When patients on EGFR targeted therapy develop resistance, the cause in about half of cases is emergence of a secondary mutation in exon 20, the T790M mutation (Sci Transl Med. 2011;3(75):75ra26).

“The standard of care is to biopsy at the time of progression,” Dr. Socinski maintained. “The reason why rebiopsy is important and it’s important to diagnose that [new mutation] is that we have a couple of drugs close to [Food and Drug Administration] approval that are highly active in patients with T790M-positive disease after a first- or second-generation TKI.”

Specifically, the investigational third-generation TKIs rociletinib (ASCO 2015. Abstract 8001) and AZD9291 (ASCO 2014. Abstract 8009) have response rates of about 48% and 53%, respectively, in this setting. “This looks quite promising. And these drugs will likely be commercially available between now and the holidays at the end of the year,” he predicted.

The T790M mutation can appear at different times, he said. “I’ve even got several patients whom we’ve rebiopsied three or four times, and there has been T790M negativity and then emergence of positivity on subsequent biopsy. Given the activity of these drugs, that’s important to know.”

 

 

Another fairly common actionable mutation in lung adenocarcinoma is ALK, for which oncologists now have crizotinib (Xalkori). Crizotinib has likewise been tested against combination chemotherapy in a phase III trial in which it yielded superior progression-free survival in patients with advanced nonsquamous NSCLC harboring ALK mutations (ASCO 2014. Abstract 8002).

“This is now a second example with a molecular biomarker in which we’ve replaced the standard of care chemotherapy with a molecularly targeted agent,” Dr. Socinski noted.

Second-generation ALK inhibitors such as the investigational agent alectinib are showing promise (ASCO 2015. Abstract 8008). “Even in previously crizotinib-exposed patients, these have a great deal of activity and allow another option for sequential therapy in this population of patients,” he said.

Uncommon mutations

Driving mutations of ROS1 are found in about 1%-2% of lung cancers, most often in younger never-smokers with adenocarcinomas, according to Dr. Socinski.

These tumors respond to crizotinib, which is also a ROS1 inhibitor. “In fact I think it may actually be a better ROS1 drug than an ALK drug,” he said.

The drug yields an impressive median progression-free survival of 19.2 months and overall response rate of 72% in this setting (N Engl J Med. 2014;371[21]:1963-1971), “so ROS1 is another biomarker that we go hunting for in this population, even though you won’t see it very commonly.”
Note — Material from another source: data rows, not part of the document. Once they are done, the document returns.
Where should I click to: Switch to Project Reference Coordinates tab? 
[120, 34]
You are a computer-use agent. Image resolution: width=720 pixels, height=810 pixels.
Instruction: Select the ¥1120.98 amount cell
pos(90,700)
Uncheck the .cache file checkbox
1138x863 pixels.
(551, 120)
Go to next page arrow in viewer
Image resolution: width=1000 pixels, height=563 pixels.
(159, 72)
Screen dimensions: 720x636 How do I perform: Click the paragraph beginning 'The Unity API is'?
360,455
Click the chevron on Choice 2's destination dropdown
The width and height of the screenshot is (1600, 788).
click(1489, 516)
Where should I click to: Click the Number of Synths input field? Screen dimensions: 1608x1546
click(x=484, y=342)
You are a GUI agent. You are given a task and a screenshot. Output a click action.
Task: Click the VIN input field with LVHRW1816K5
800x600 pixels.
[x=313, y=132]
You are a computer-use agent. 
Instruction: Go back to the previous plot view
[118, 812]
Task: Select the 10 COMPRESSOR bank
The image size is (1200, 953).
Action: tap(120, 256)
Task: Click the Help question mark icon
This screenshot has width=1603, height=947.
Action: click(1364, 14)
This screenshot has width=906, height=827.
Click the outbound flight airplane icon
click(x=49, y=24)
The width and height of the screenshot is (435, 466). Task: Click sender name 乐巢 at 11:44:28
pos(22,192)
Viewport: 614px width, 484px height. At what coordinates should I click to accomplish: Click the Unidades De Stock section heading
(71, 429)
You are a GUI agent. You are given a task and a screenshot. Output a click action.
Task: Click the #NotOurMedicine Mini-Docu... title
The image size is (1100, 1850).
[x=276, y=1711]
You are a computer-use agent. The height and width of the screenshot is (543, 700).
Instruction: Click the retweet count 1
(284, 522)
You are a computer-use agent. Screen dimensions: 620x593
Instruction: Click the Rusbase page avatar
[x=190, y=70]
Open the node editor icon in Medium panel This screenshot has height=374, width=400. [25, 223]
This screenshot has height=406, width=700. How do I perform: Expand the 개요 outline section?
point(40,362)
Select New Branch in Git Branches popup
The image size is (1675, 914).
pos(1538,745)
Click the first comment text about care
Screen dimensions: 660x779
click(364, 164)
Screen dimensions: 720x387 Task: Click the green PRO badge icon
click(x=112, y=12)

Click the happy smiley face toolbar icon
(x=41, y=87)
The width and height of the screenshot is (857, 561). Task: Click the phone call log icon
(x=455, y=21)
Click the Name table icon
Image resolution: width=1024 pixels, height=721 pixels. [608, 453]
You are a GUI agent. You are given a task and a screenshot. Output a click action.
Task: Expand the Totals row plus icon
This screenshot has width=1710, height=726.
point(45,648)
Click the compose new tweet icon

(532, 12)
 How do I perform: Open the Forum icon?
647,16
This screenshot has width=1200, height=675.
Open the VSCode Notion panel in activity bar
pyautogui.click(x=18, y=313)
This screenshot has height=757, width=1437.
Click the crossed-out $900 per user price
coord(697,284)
Mutations of BRAF are found in about 2% of metastatic adenocarcinomas (Cancer. 2015;121[3]:448-456). The large majority, about fourth-fifths, are of the V600E type.

The BRAF inhibitor dabrafenib (Tafinlar) has been associated with an overall response rate of 32% in patients with this specific mutation (abstract LBA38, Ann Oncol. 2014;25[Suppl 4]. doi:10.1093/annonc/mdu438.46). And preliminary data suggest efficacy increases when it is combined with the Mek inhibitor trametinib (Mekinist) (ASCO 2015. Abstract 8006), as has been seen in melanoma.

About 4% of lung cancers have an intermediate or high level of MET amplification. In a small sample of patients with these tumors, treatment with crizotinib appeared to be active (ASCO 2014. Abstract 8001). In addition, this agent has efficacy against lung cancers having exon 14 splice mutations in MET (ASCO 2015. Abstract 8021). “So this is another genotype not to miss,” Dr. Socinski said.

Finally, mutation of RET is seen about 1%-2% of unselected NSCLCs, also typically in young never-smokers or former smokers with adenocarcinoma. Cabozantinib (Cometriq), a multitargeted TKI having activity against RET, yields a 28% response rate in RET-rearranged adenocarcinomas (ASCO 2015. Abstract 8007).

A controversial topic for these uncommon mutations in lung adenocarcinomas is how much evidence should be required for new targeted agents to gain FDA approval, Dr. Socinski said.

“For instance, the ROS1 experience: Do we really need a randomized trial in a rare genotype to approve this drug [crizotinib] for ROS1-positive patients? I would say, absolutely not,” he concluded.

Dr. Socinski disclosed that he receives fees from Celgene and Genentech, and performs contracted research for Celgene, Clovis, Genentech, GlaxoSmithKline, Pfizer, and Synta.